Friday, April 22, 2016

Singapore - How Singapore can win the war against diabetes

“I am declaring war on diabetes” was Health Minister Gan Kim Yong’s bold declaration in Parliament last week.

Warning Singaporeans of the worsening scourge of diabetes, Mr Gan emphasised the need to take decisive action. The statistics are sobering — four amputations every day due to diabetes, two in three kidney failure cases attributable to diabetes and if unchecked, one million Singaporeans afflicted by the year 2050.

Globally, the situation is equally grim. The World Health Organization reports that the number of adults with diabetes has quadrupled since 1980, with more than 420 million diabetics today. In America, the annual costs of treating diabetes has crossed the US$100 billion (S$134 billion) mark and is on track to triple in the next two decades.

But this is not any ordinary war. This is a war with ourselves, a war with the way we eat, with the way we live.

We have created a world where it is all too easy to eat badly, to overeat and be sedentary. Mr Gan articulated this crisply when he focused the “war” on “shifting mindsets and changing habits”. How should Singapore fight this war? Albert Einstein is said to have described insanity as “doing the same thing over and over again and expecting different results”.

We cannot fight this war with more of the same — we need new weapons and new thinking.
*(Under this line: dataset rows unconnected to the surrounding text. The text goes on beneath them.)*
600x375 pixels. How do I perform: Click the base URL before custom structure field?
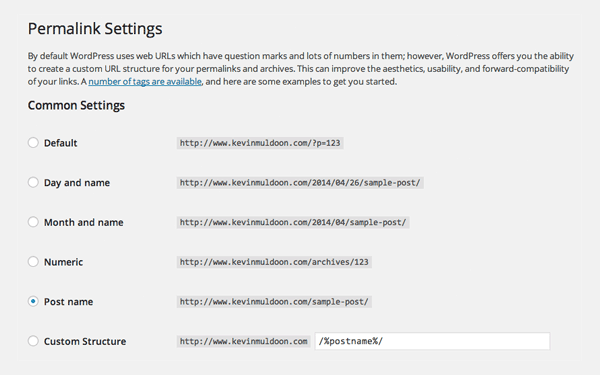point(243,341)
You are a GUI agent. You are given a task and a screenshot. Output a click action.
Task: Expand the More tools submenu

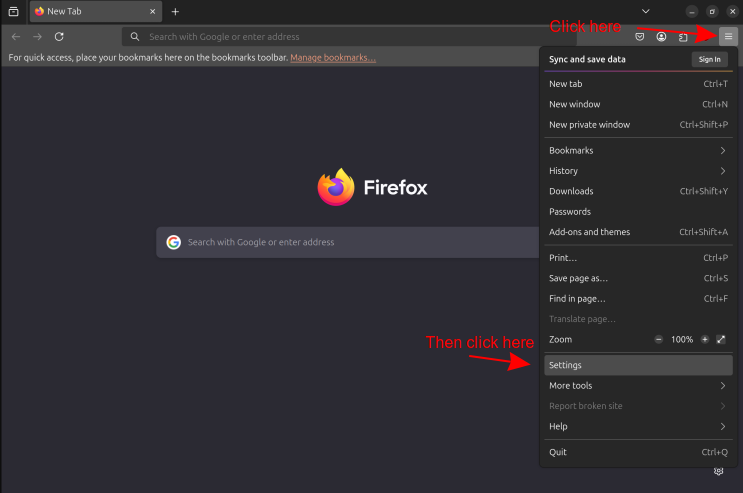pos(636,386)
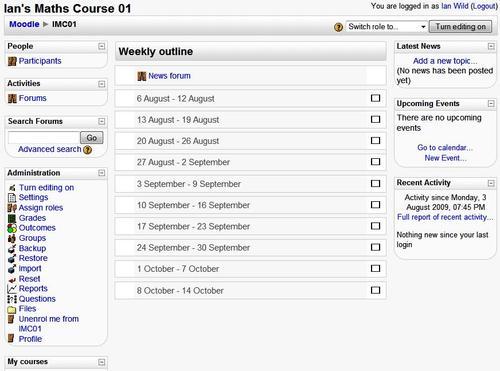Click the Participants icon in People block

point(12,61)
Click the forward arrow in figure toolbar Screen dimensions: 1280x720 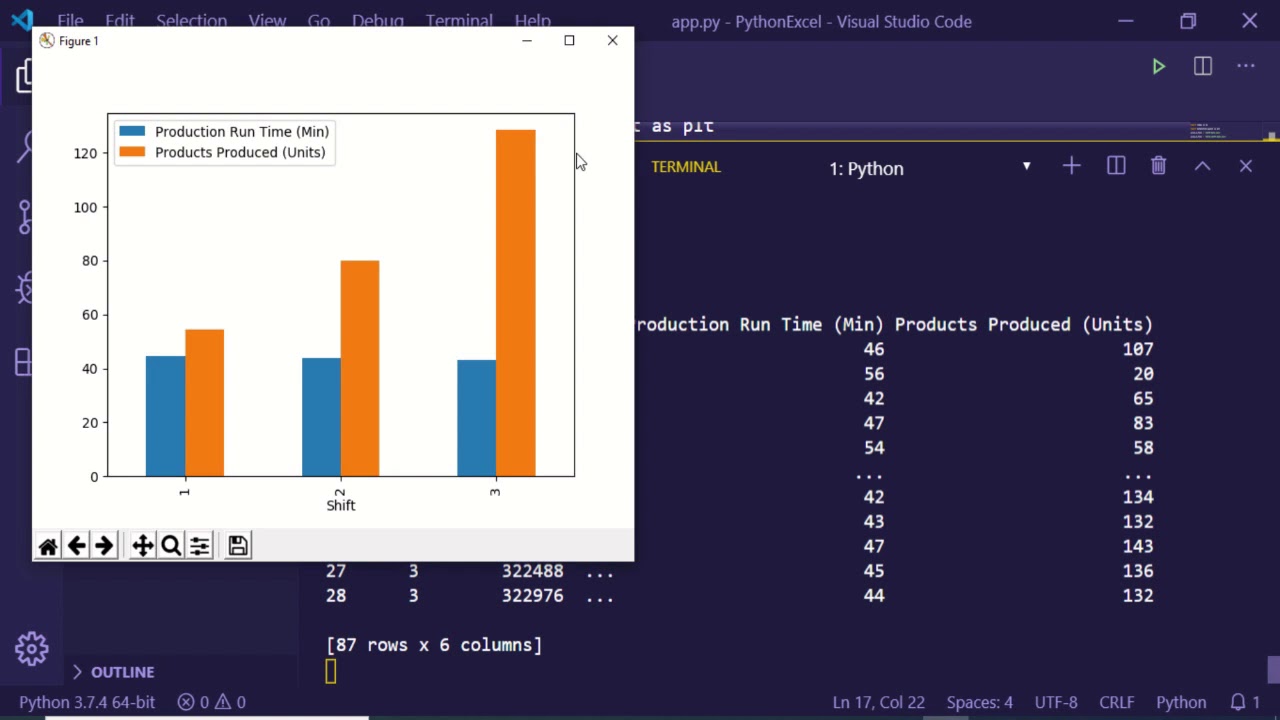pyautogui.click(x=104, y=546)
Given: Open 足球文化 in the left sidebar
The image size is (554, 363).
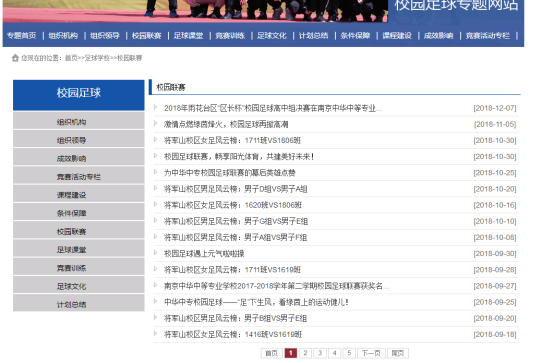Looking at the screenshot, I should click(x=79, y=285).
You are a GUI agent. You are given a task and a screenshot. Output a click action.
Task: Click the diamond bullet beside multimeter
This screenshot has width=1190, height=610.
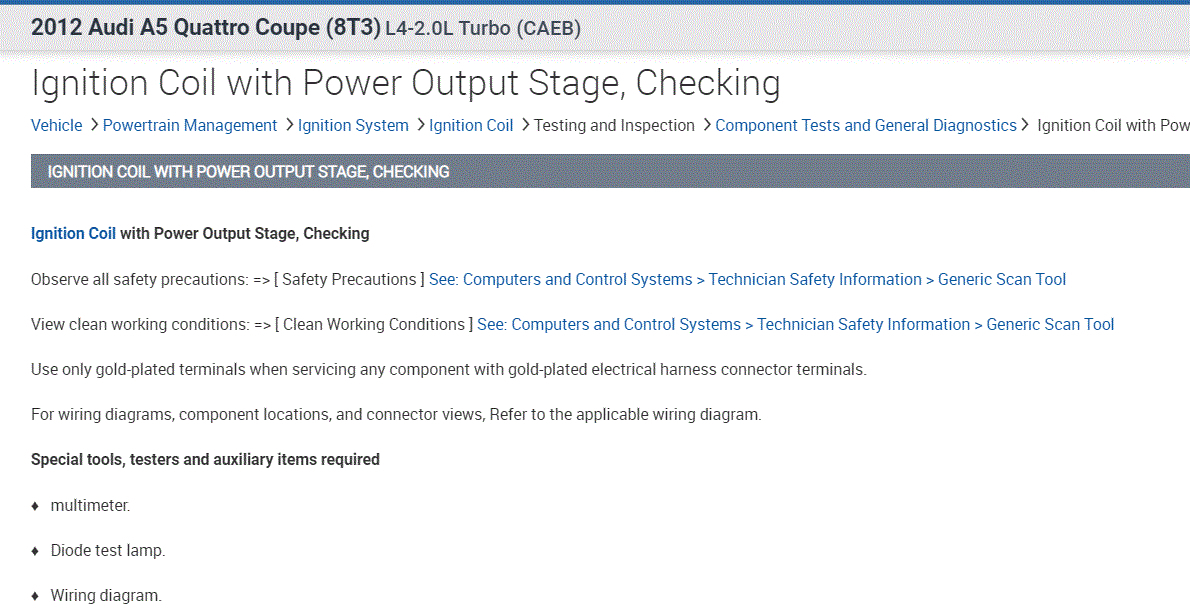[x=35, y=507]
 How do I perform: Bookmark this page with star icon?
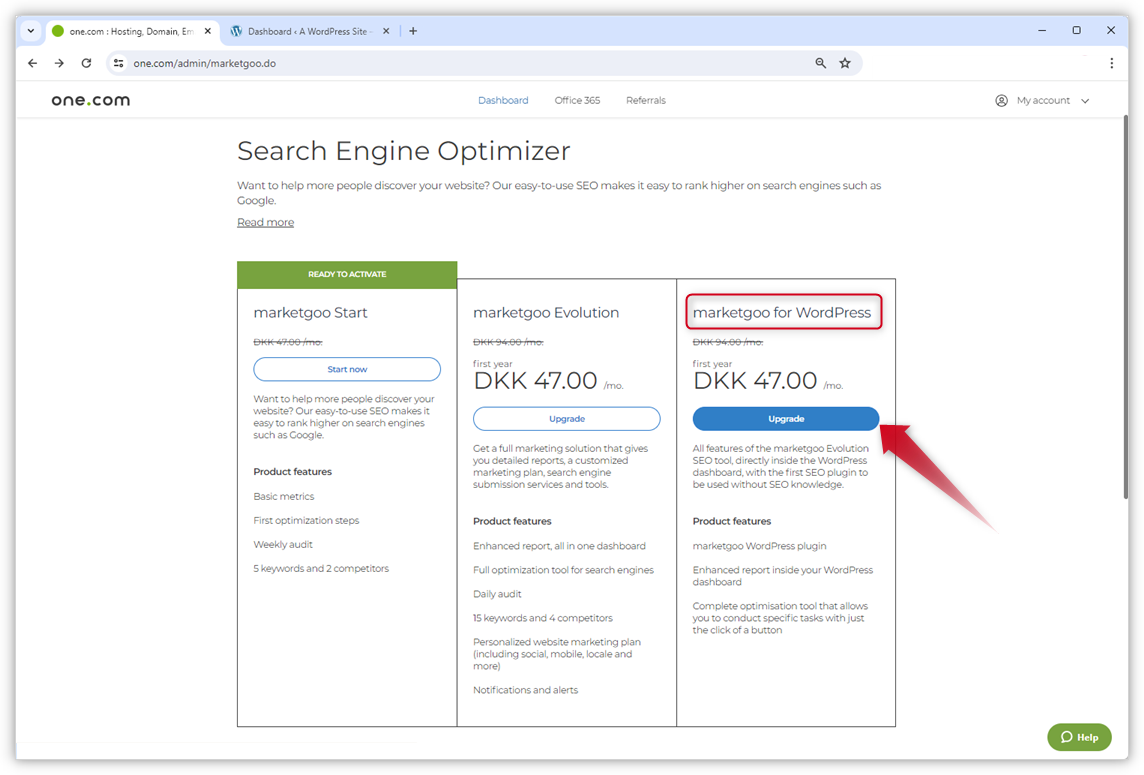click(x=845, y=63)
Advances in technology and new insights into behavioural change are probably the most potent weapons we can harness in this war. These weapons were not available or sufficiently matured even a decade ago and their inclusion now is, thus, very timely.
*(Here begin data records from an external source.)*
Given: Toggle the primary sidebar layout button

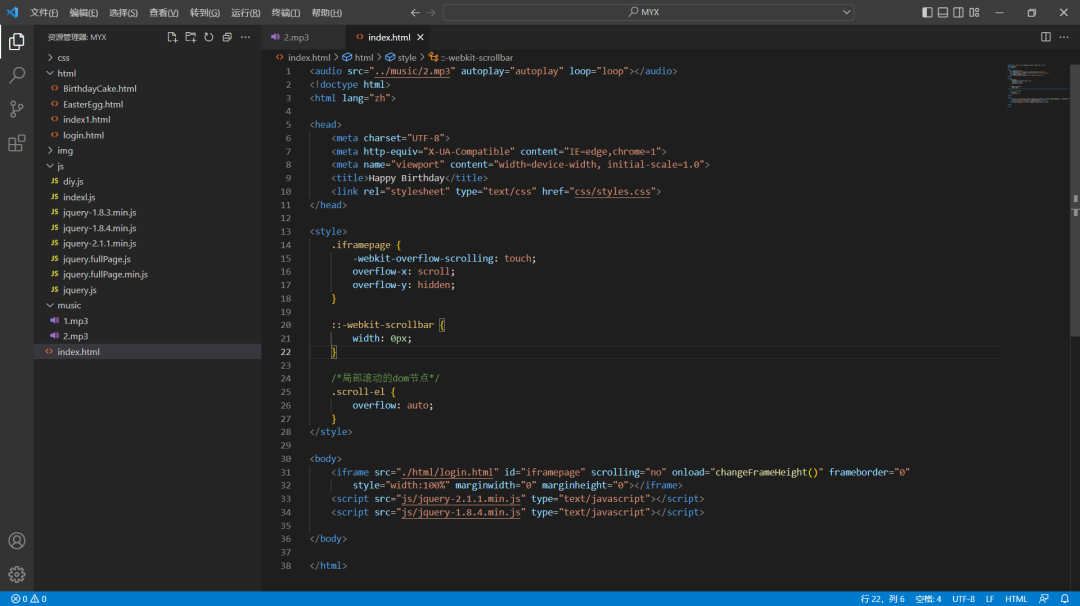Looking at the screenshot, I should pos(927,12).
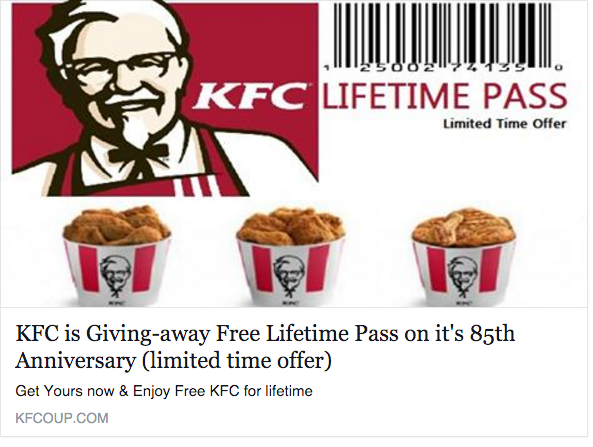Click the Get Yours now description text

tap(164, 391)
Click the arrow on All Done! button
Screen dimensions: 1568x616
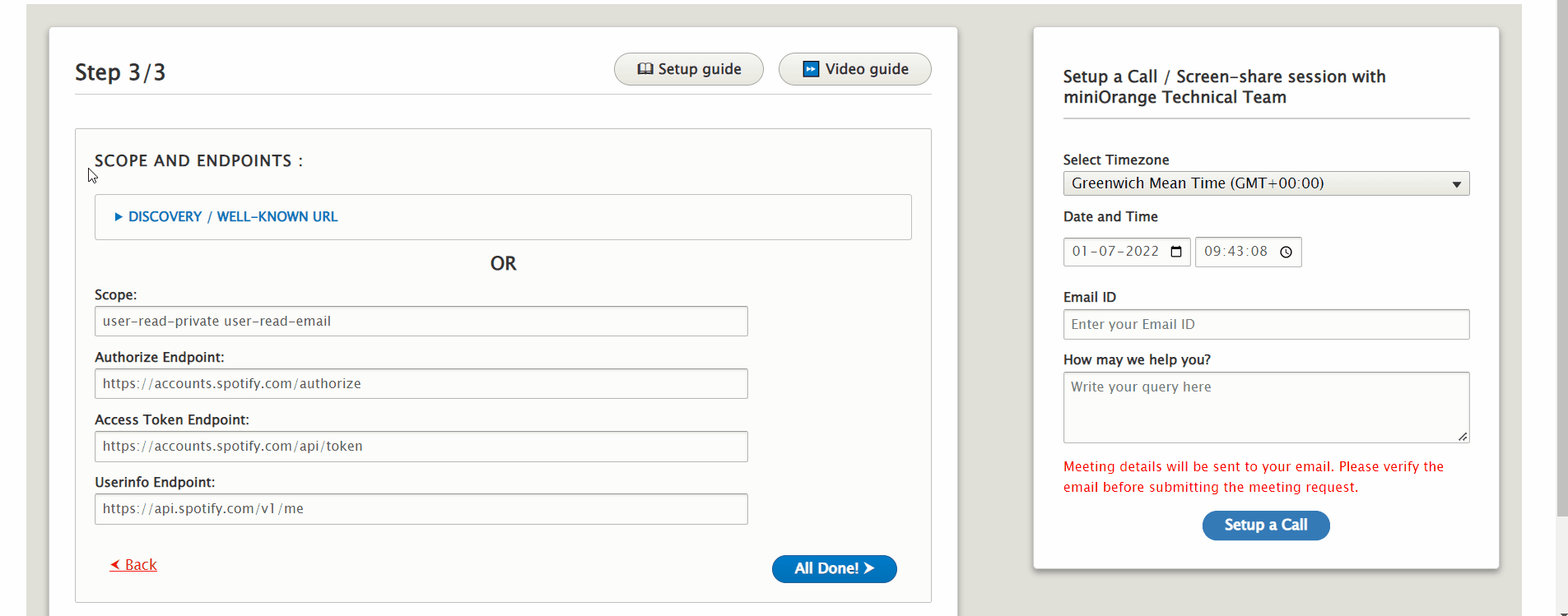(x=869, y=568)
Technology allows us to fundamentally change how we deliver care for diabetics and promote health to everyone else. The power of “Big Data” and the “Internet of Things” together allow patients to be remotely monitored and engaged in much more inexpensive ways. The analogy in consumer services would be how Alibaba or Amazon build up profiles of users which they then use with great success to encourage purchases.
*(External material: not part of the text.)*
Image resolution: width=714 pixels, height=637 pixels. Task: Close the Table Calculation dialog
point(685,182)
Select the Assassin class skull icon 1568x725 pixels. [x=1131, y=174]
Instead of blunt dualities categorising patients as having “well-controlled” or “poorly-controlled” disease, we can much more finely segment patients by their health status, social habits and motivators, customise the advice and interventions to achieve correspondingly higher adherence rates.

On applying more adroitly behavioural sciences, there is so much to be done. Pulitzer Prize-winning journalist and author Charles Duhigg in the book The Power of Habit describes a simple neurological loop at the core of every habit.

The loop consists of three parts: A cue, a routine and a reward which satisfies a craving. Mr Duhigg describes how P&G’s Febreze — a commercial flop when launched as an odour-killing product — became a billion-dollar blockbuster when a pleasant smell was added and Febreze was rebranded as the “finishing touch” to cleaning.

Placing this into the “cue, routine, reward” loop, we can see how Febreze positions well. Seeing a messy home is the “cue”, cleaning is the “routine”, and the pleasant smell the “reward”. The craving is for the smell, which signals that cleaning is complete and a “reward” is due. In healthcare, how do we create a similar sequence?

The cue might be a daily alert at 8pm informing one of the number of steps walked thus far which triggers a routine, eg walking a mile with the reward being a congratulatory message from one’s physician or coach and, perhaps, even a voucher for fresh fruits.

CAN SINGAPORE SET An EXAMPLE FOR THE WORLD?

Tools aside, the economics for patients and healthcare providers have to make sense and the government will have its work cut out to shift the entire health and healthcare financing systems. We need to move away from a predominantly “fee-for-service” model where doctors are paid more when more “sick care” services are provided, to one which incentivises wellness and healthy living.

Tax policies will also be important in sending the right signals about lifestyle choices and encourage appropriate behaviours. The science exists today to enable “nudging” patients and citizens into the right mindset and habits, but without a favourable financing and payment system, change will be slow and reluctant.

Finally, it is encouraging that the Diabetes Prevention and Care Taskforce being set up to lead the war against diabetes will be multi-sectoral. Coming back again to Einstein, a quote commonly attributed to him goes: “No problem can be solved from the same level of consciousness that created it”.

While the composition of the task force has not been announced, it would be ideal if it includes a good mix of leading digital health start-up founders and independent, innovative thinkers from sectors that have enjoyed success in shaping public perception and behaviour.

No country in the world has won the “war against diabetes”. Most are actually losing. If Singapore can turn the tide against diabetes, it would set the country as a shining beacon amid a gloomy landscape strewn with failed efforts and worsening disease burdens. Singapore’s model can then become the example for the world, and that might be the greatest contribution our “Little Red Dot” can make to humankind.

By Jeremy Lim

ABOUT THE AUTHOR:
Dr Jeremy Lim is head of the health and life sciences practice for the Asia-Pacific for Oliver Wyman, the global consultancy. He is the author of Myth Or Magic: The Singapore Healthcare System.